Na Mazowszu – według kuratorium – protest trwa w 7,94 proc. szkół i przedszkoli; nie było zgłoszeń rodziców, że dzieci pozostawiono bez opieki.
Według kuratorium w Wielkopolsce w strajku bierze udział 6 proc. szkół w regionie; a do ogólnopolskiego protestu nie przystąpiły placówki m.in. w Kaliszu i Ostrowie Wielkopolskim. Według danych ZNP natomiast jest 400 placówek, czyli ok. 31 proc. W samym Poznaniu protestują nauczyciele z 45 placówek.
W Łódzkiem do strajku – według ZNP – przystąpiło ok. 500 placówek edukacyjnych. W samej Łodzi w proteście wzięli udział nauczyciele z ponad 160 szkół – głównie gimnazjów, ale także dwie trzecie szkół podstawowych, nieliczne szkoły ponadgimnazjalne, przedszkola i poradnie pedagogiczno-psychologiczne. W strajku nie biorą udziału szkoły z Tomaszowa Mazowieckiego, Piotrkowa Trybunalskiego i Bełchatowa.

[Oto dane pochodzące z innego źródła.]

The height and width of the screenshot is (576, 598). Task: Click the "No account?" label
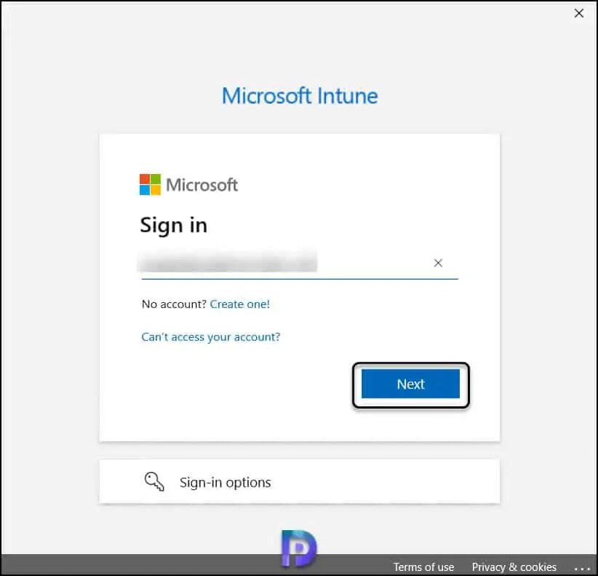[x=172, y=304]
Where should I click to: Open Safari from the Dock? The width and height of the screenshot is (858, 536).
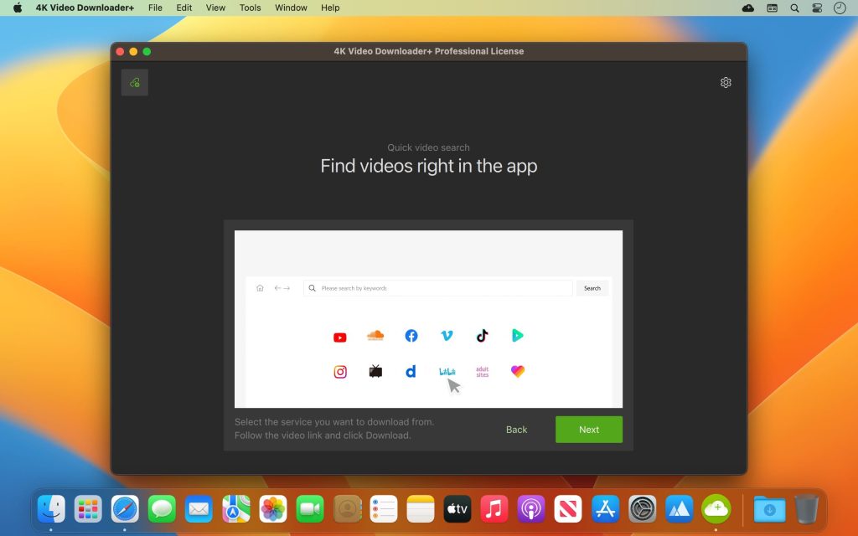click(125, 508)
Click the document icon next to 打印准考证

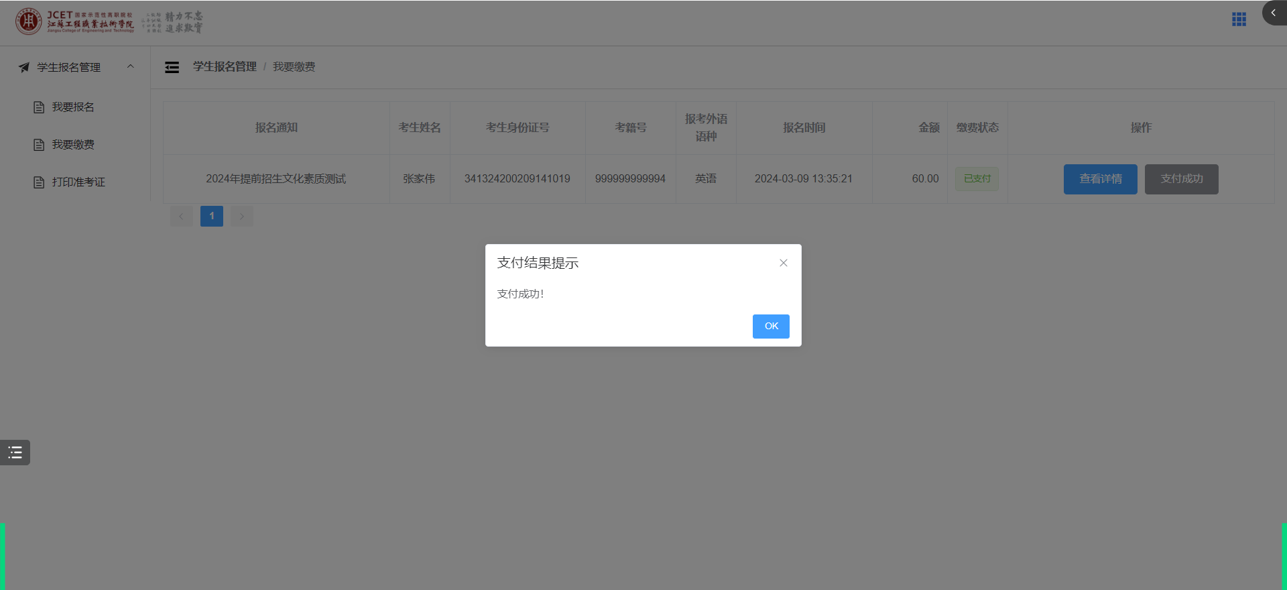(39, 182)
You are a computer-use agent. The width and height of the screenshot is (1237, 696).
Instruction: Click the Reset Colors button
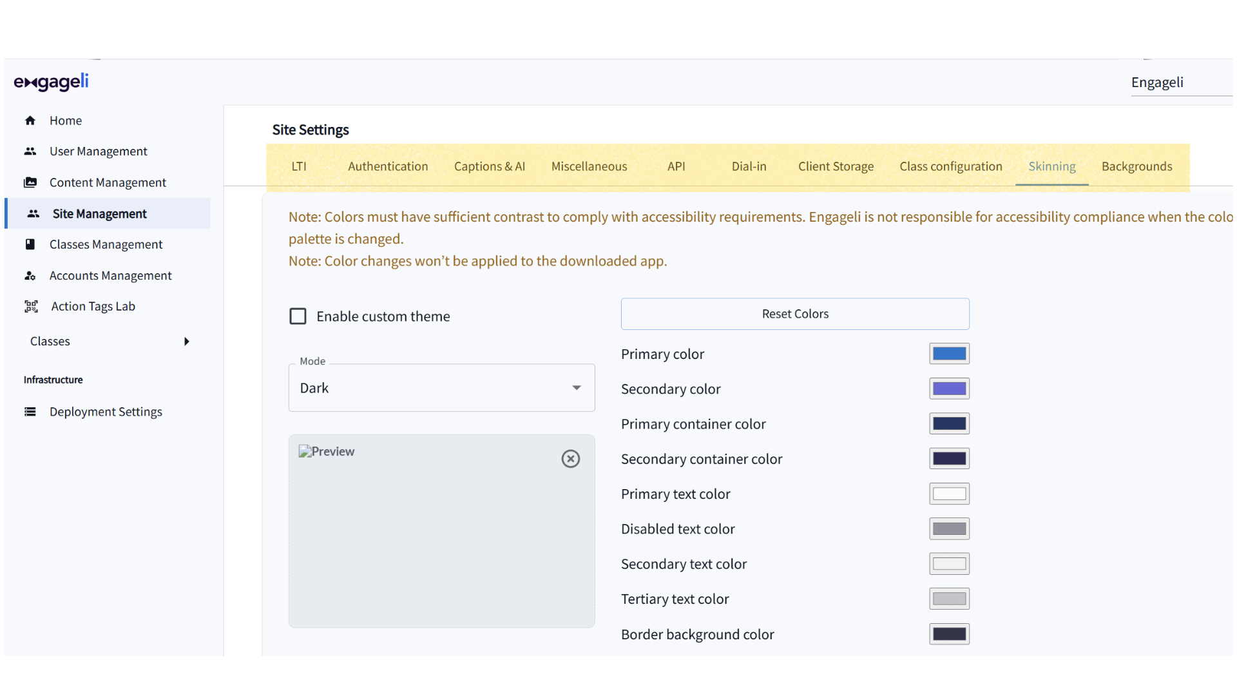[x=795, y=314]
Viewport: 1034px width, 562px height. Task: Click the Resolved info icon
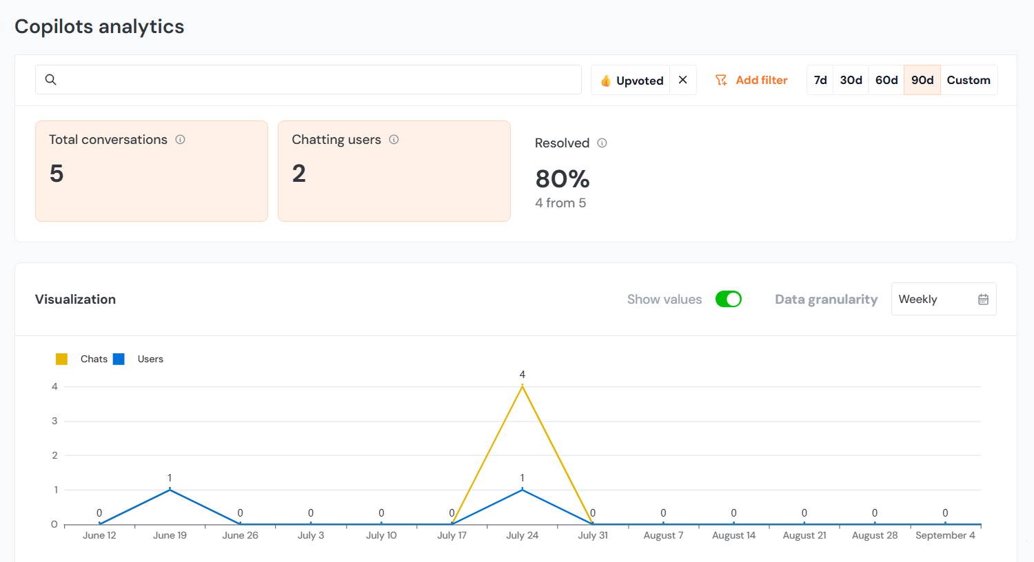pos(602,143)
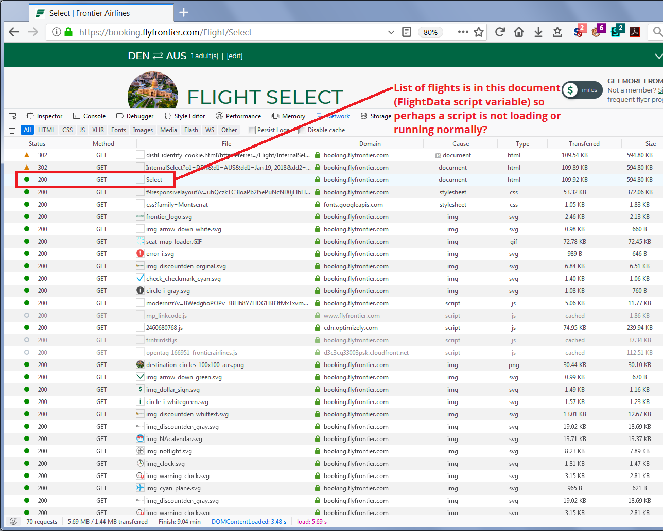
Task: Click the 80% zoom level indicator
Action: point(430,32)
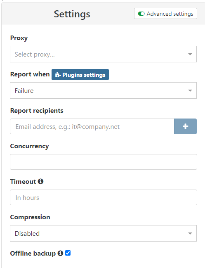
Task: Click the plus icon to add recipient
Action: point(185,126)

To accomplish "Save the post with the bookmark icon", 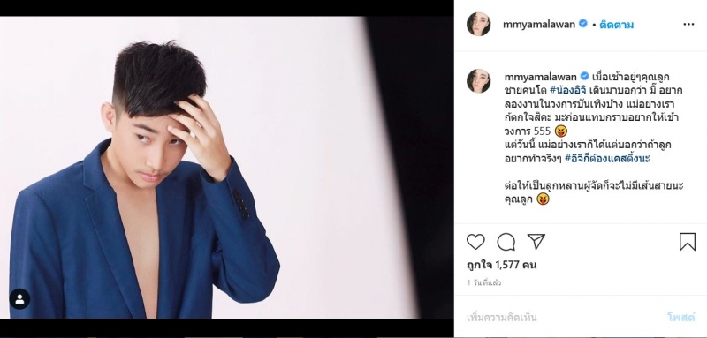I will (x=688, y=242).
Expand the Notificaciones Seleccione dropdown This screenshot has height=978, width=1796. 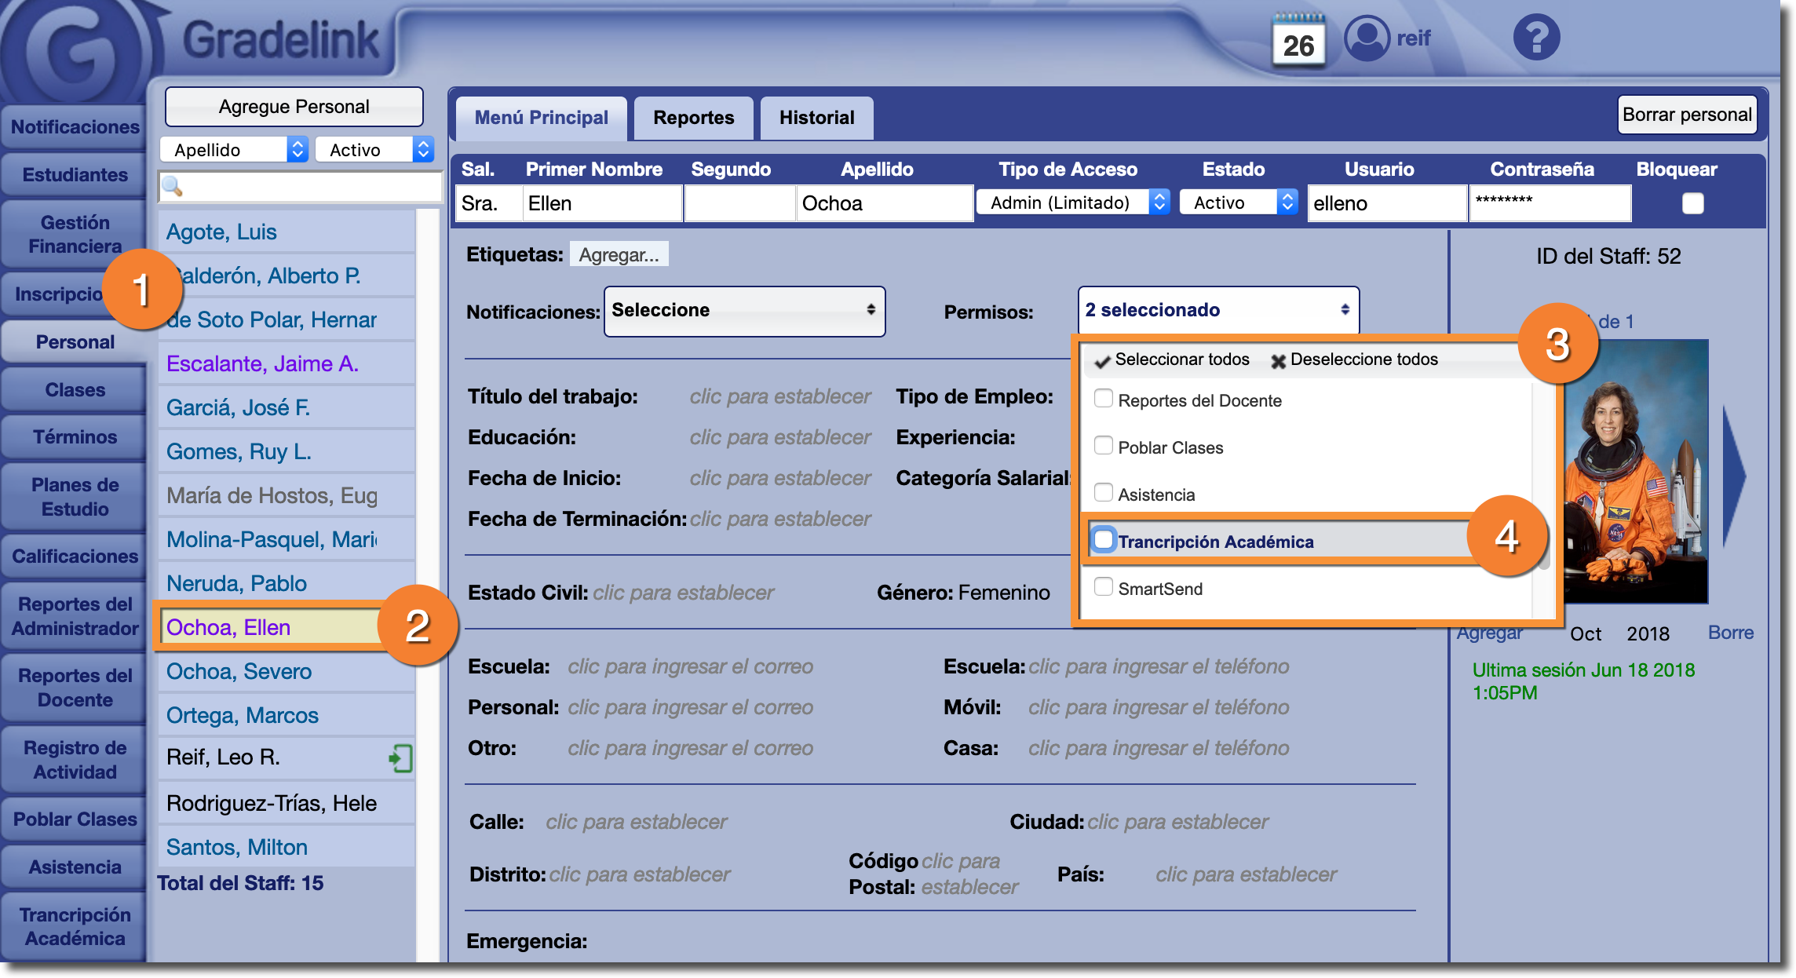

W woj. warmińsko-mazurskim w proteście bierze udział 134 z 1127 placówek, czyli niespełna 12 proc. Według kuratorium są wśród nich szkoły, gdzie do strajku przystąpili wszyscy i takie, gdzie strajkuje jeden nauczyciel. Łącznie w proteście bierze udział ok. 2 tys. osób, 10 proc. pedagogów w regionie. Inne dane ma miejscowy oddział ZNP – szacuje on, że do protestu przystąpiło 150 z 210 szkół, które deklarowały w referendach, że wezmą w nim udział.
Według informacji z gdańskiego ZNP w strajku uczestniczy około 4,5 tysiąca pracowników z 352 placówek oświatowych w Pomorskiem (wcześniej chęć udziału w strajku deklarowało o ponad 70 placówek więcej). W samym Gdańsku – według informacji przekazanych PAP przez wiceprezydenta miasta Piotra Kowalczuka – ok. 250 pracowników z ponad 40 placówek oświatowych działających na terenie miasta (w sumie jest ich 176). W Gdyni w strajku biorą udział nauczyciele i inni pracownicy z 35 (na 103 istniejące) placówek. W piątkowe południe samorząd nie dysponował informacjami o konkretnej liczbie pedagogów, którzy przyłączyli się do protestu.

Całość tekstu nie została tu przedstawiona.